§ WORK TASK
Only the lines from the top of the listing below through the line containing "Given: Select the Active section empty card" should be output, exactly and with no pictures.

§ RECORDS TO PROCESS
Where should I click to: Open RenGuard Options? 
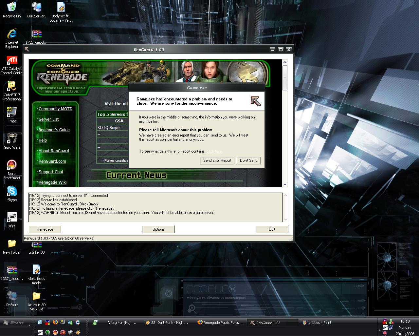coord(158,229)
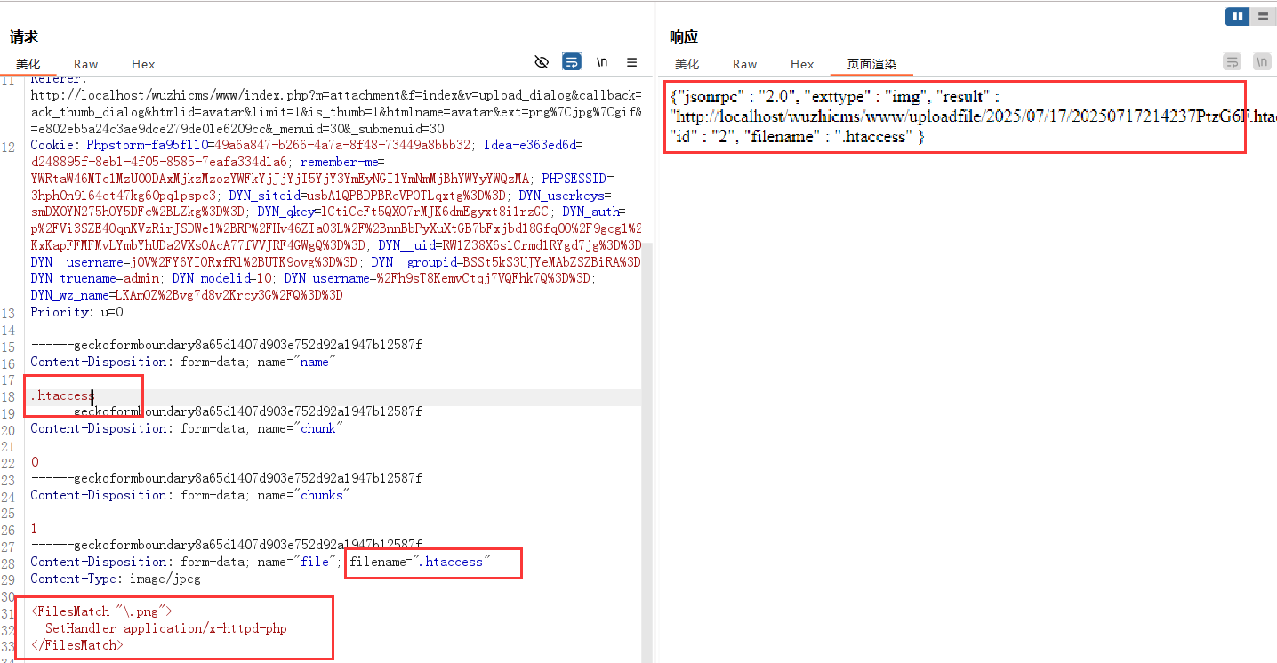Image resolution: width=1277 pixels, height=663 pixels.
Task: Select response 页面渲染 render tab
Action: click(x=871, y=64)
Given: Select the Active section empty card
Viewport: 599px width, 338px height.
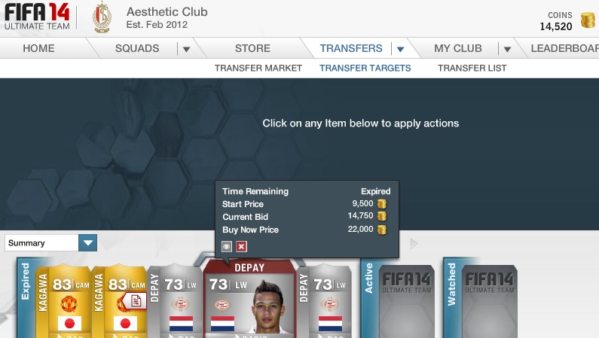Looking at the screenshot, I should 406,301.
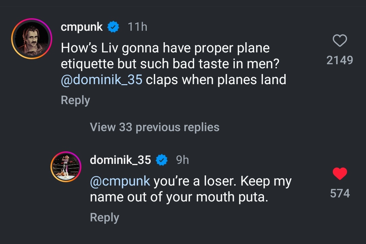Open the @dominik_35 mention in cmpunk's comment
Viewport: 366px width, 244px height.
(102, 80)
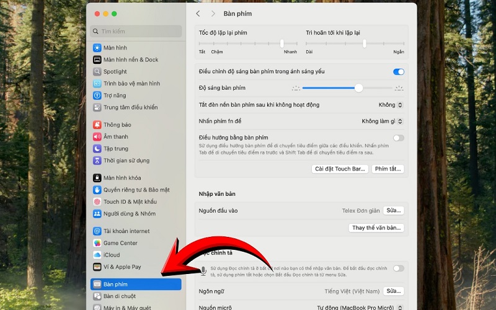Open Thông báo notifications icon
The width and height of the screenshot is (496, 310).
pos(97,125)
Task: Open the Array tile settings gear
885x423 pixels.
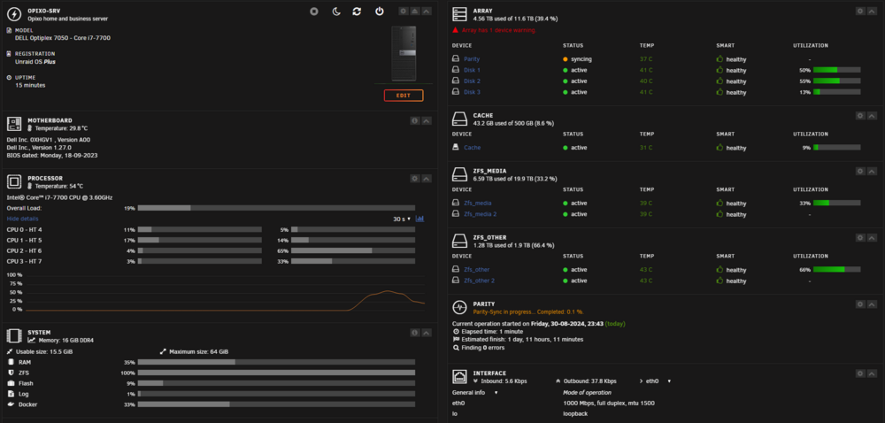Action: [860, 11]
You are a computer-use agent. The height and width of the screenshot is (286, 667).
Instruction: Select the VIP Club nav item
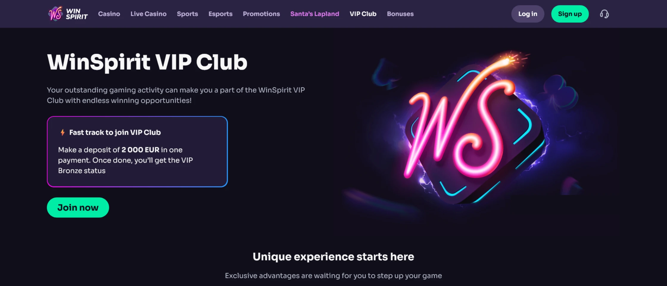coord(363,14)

§ RESPONSE TO THIS TASK
Where should I click to: Open RenGuard Options? 
coord(158,229)
Image resolution: width=1277 pixels, height=663 pixels.
Task: Select response 页面渲染 render tab
Action: click(x=871, y=64)
Given: Select the Active section empty card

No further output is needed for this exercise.